CHALLENGE: Repeat every line from the start of the rows down to the line containing "(x=605, y=48)", keeping it unchanged and omitting the pictures.
start RECORDED INFORMATION
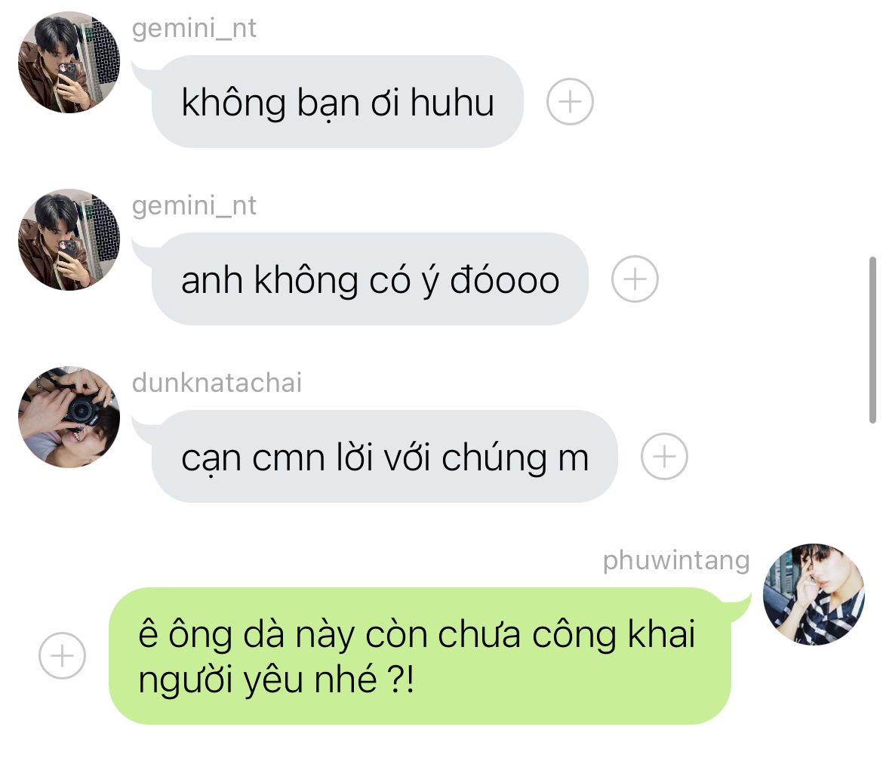Select the "không bạn ơi huhu" message bubble

337,101
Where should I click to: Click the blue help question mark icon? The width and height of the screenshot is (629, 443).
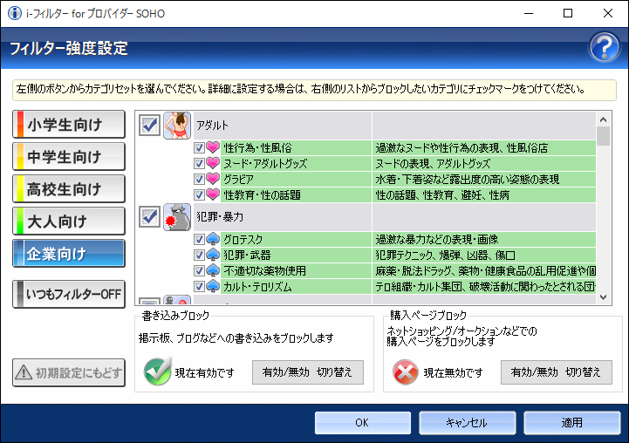(x=605, y=48)
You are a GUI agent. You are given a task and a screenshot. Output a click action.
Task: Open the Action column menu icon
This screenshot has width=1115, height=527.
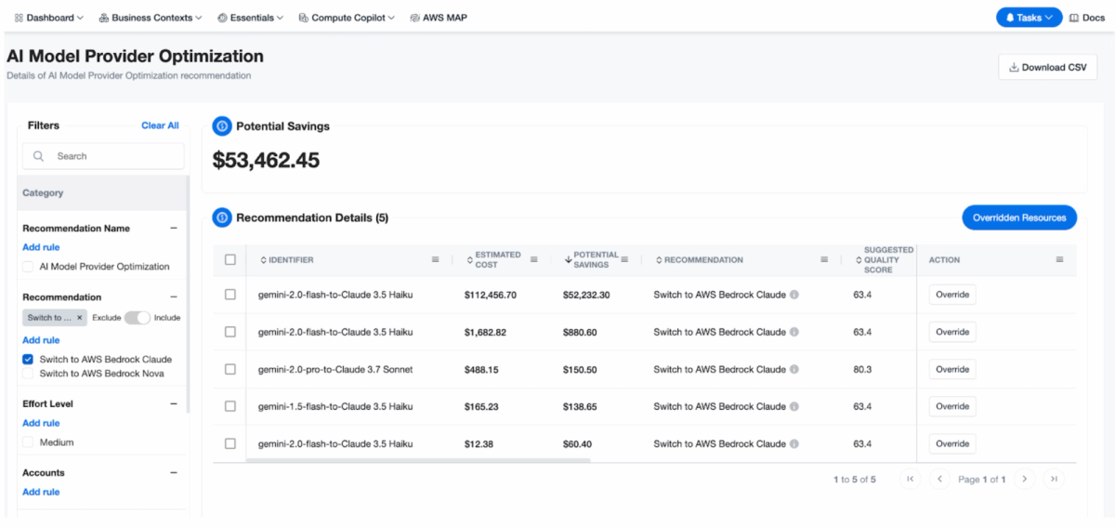1059,260
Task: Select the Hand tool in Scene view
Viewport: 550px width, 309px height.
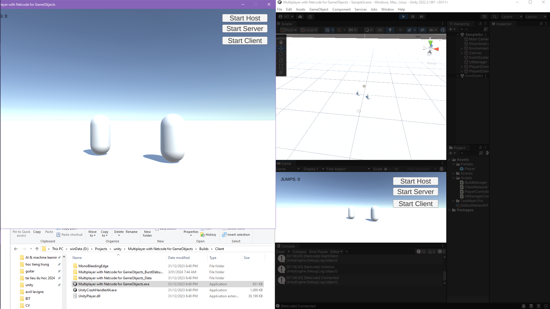Action: coord(281,42)
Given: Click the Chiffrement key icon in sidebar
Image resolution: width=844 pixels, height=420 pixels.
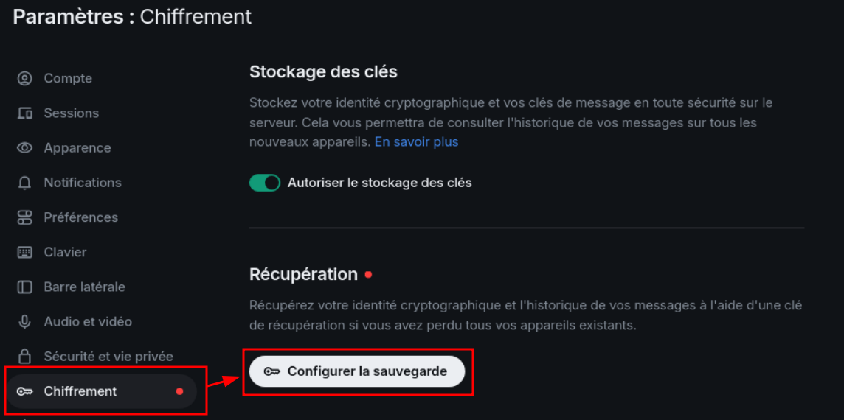Looking at the screenshot, I should pyautogui.click(x=24, y=391).
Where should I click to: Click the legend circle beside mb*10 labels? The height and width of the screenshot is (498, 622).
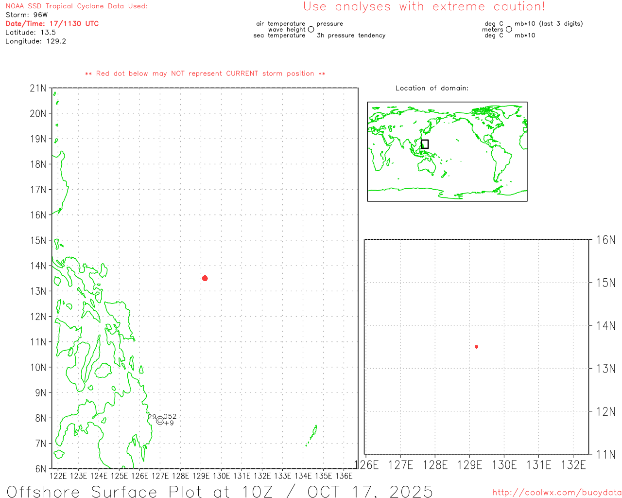click(509, 30)
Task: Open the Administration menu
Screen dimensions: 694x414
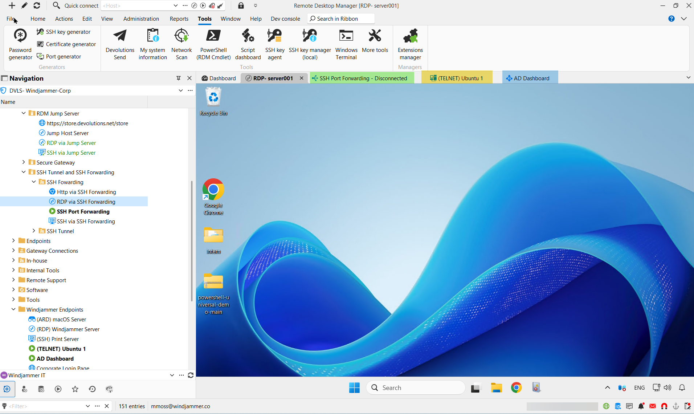Action: pos(141,19)
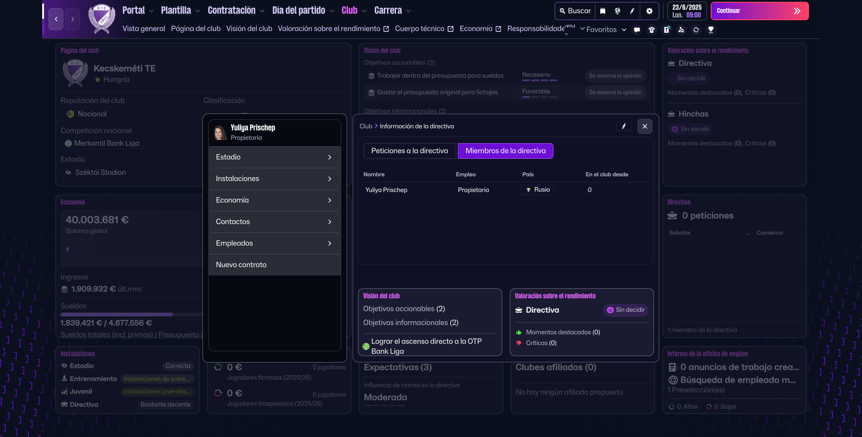Open the Contratación menu
862x437 pixels.
tap(236, 10)
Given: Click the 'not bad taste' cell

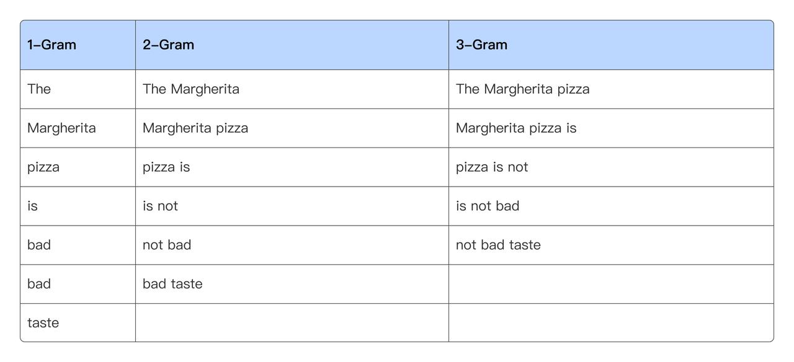Looking at the screenshot, I should tap(498, 245).
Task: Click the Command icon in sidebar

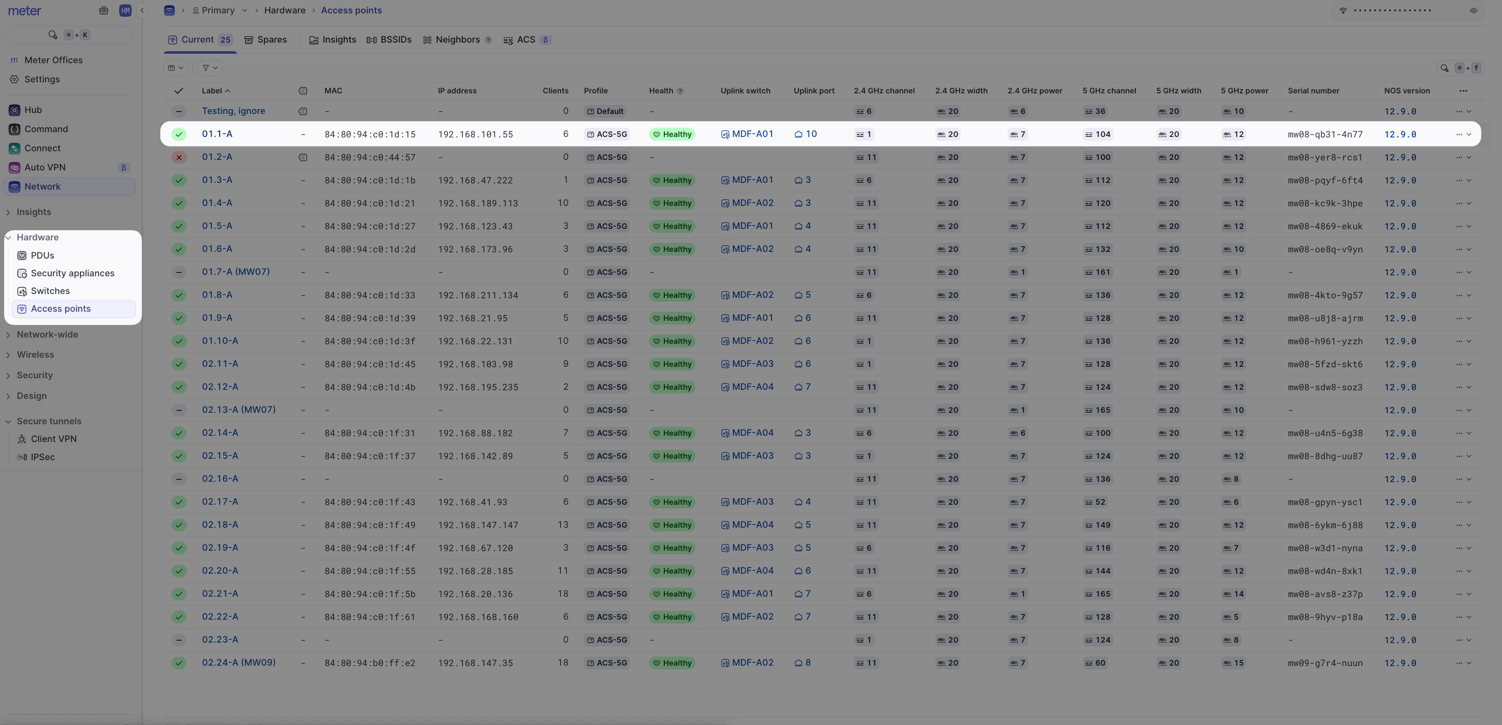Action: pos(15,129)
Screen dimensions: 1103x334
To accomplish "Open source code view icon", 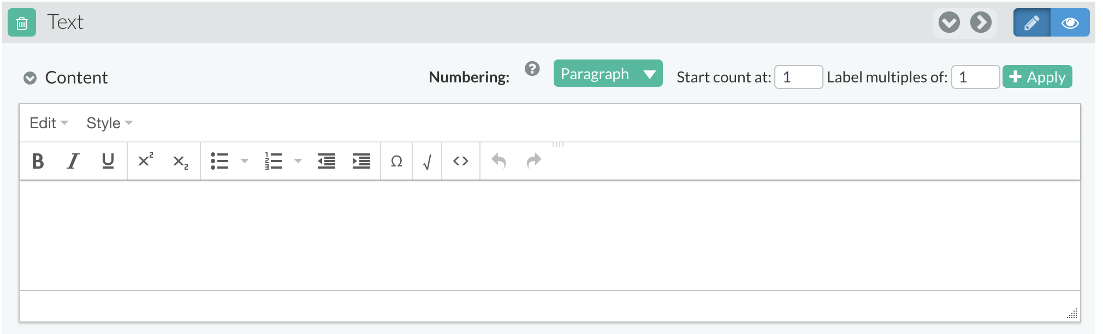I will pos(461,161).
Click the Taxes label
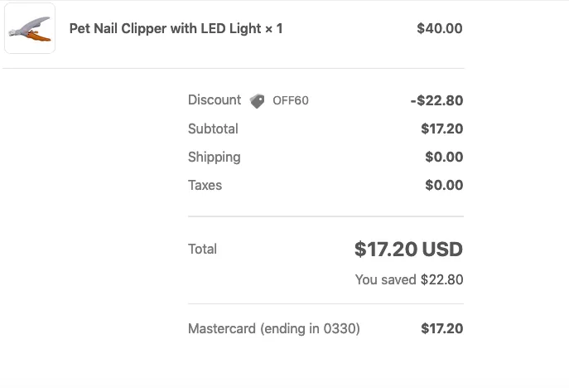Viewport: 569px width, 388px height. click(x=205, y=185)
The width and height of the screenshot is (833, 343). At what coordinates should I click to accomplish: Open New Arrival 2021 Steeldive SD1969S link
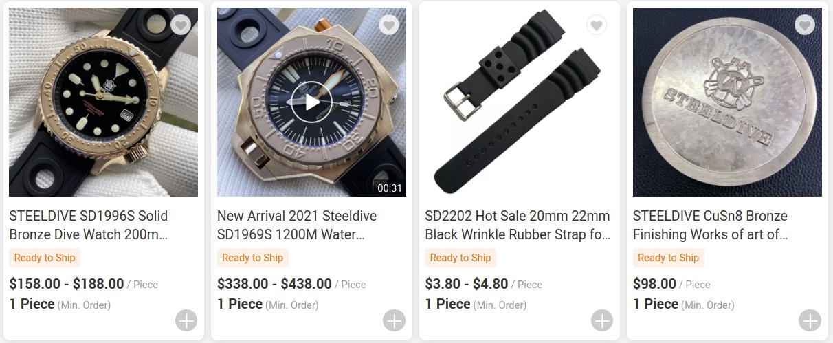click(297, 225)
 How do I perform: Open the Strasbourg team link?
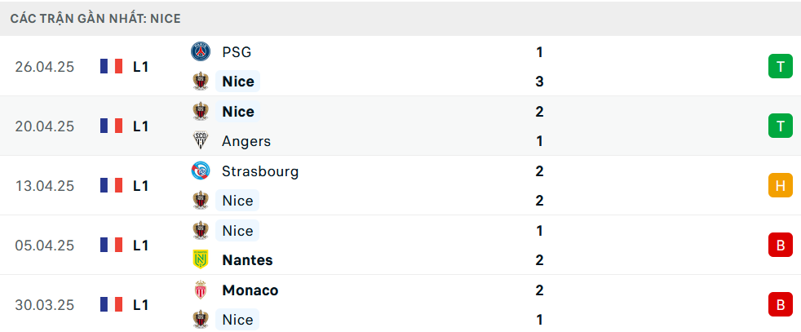260,171
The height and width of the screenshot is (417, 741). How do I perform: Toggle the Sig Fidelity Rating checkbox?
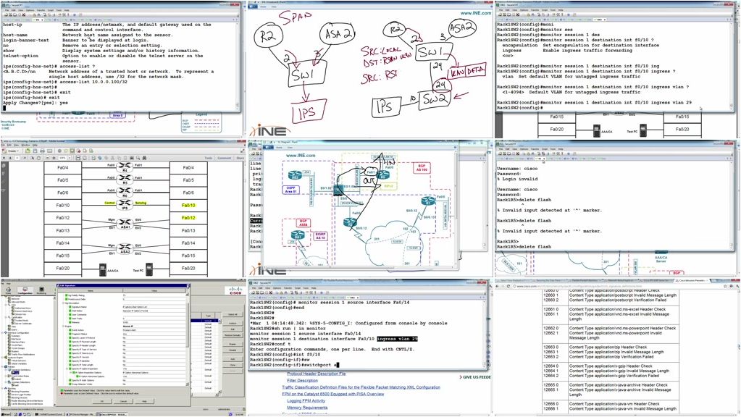(x=67, y=295)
end RECORDED INFORMATION
RESULT OF THIS EXERCISE:
Select the "không bạn ơi huhu" message bubble

337,101
Where should I click to: Click the blue help question mark icon? The width and height of the screenshot is (629, 443).
(x=605, y=48)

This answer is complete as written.